The report calls on the US not to withdraw from the International Thermonuclear Experimental Reactor project under construction in France and says “now is the right time for the US to benefit from the investments in burning plasma research and take leadership in fusion energy”.

“We are seeing tremendous progress being made in the path to achieving fusion energy around the world,” said Michael Mauel, professor of applied physics at Columbia University and co-chair of the committee that wrote the report.

The committee expects the implementation of its recommendations, including both continued partnership in Iter and the start of a national research programme for a pilot plant, will require additional funding of nearly $200m annually “for several decades”.

Burning plasma – an ionised gas heated to extremely high temperatures by fusion reactions, similar to processes that power the sun and stars – is a key requirement to make fusion energy. A magnetic fusion reactor can be thought of as a miniature sun confined inside a vessel.

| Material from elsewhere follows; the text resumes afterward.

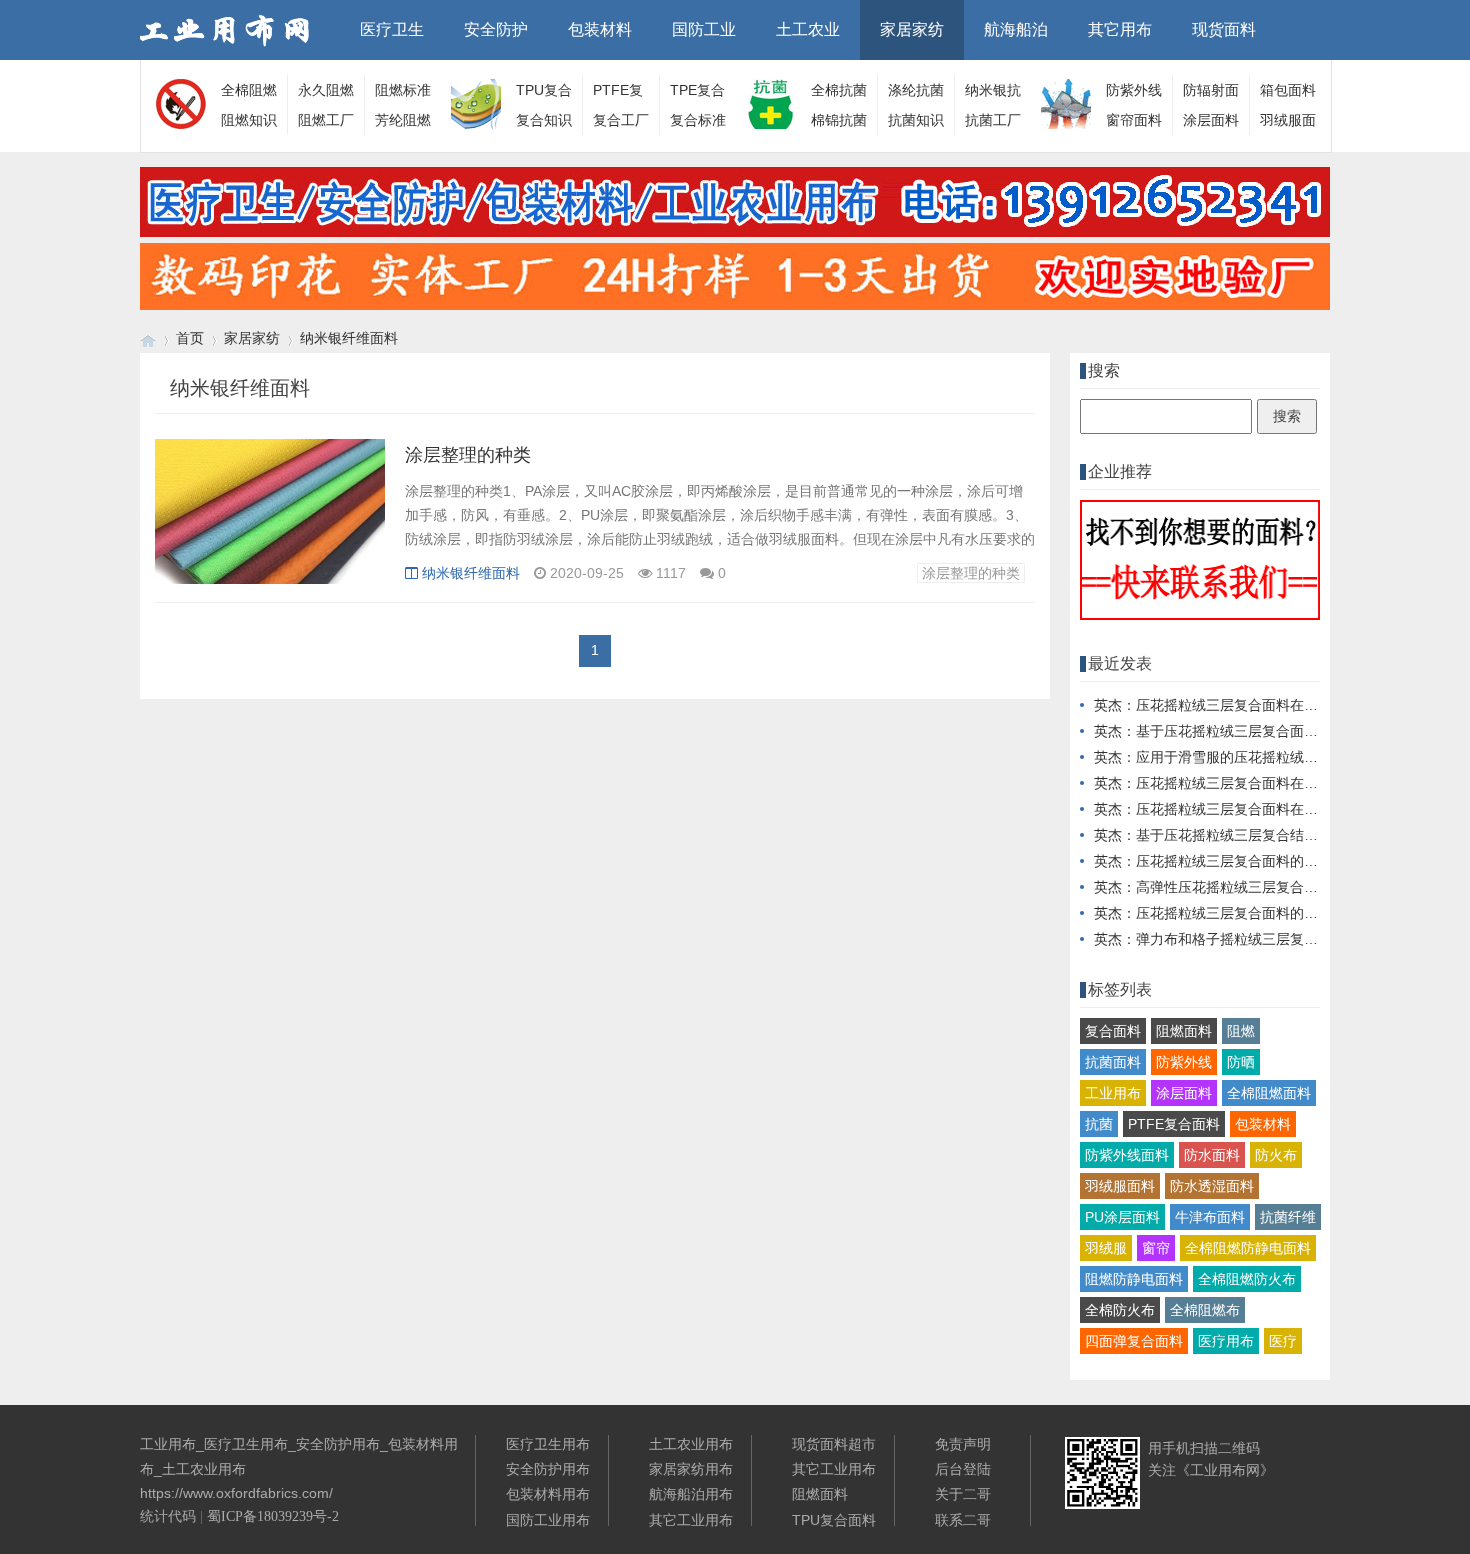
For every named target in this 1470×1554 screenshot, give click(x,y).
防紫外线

The report says as an energy source, fusion has environmental advantages because it produces abundant energy from heavy hydrogen found in water and lithium.

The report warns that US withdrawal from Iter could isolate scientists from the international effort. “Iter plays a central role in US burning plasma research activities and is the only existing project that is expected to create and study a burning plasma. It is the next critical step in the development of fusion energy,” says the report.

As a partner in Iter, the US receives full benefit from the technologies developed for Iter while providing only a fraction of the financial resources, the report says. If the US is to profit from its share, the nation’s strategic plan for fusion should combine its Iter experience with additional science and engineering research needed to develop reliable and economical fusion electricity.

“There is a critical need for research in addition to our participation in Iter, or else the US risks being overtaken by other countries that are ramping up their science and technology to achieve fusion energy,” said Melvyn Shochet, professor of physics at University of Chicago and co-chair of the committee.

The committee is calling for a compact pilot plant that could produce power similar to that expected in Iter, but in a device much smaller in size and cost and employing design improvements that would allow net electricity production. As a pilot plant, its purpose will be learning, and the knowledge obtained would be sufficient to design the first commercial fusion power systems, the report says.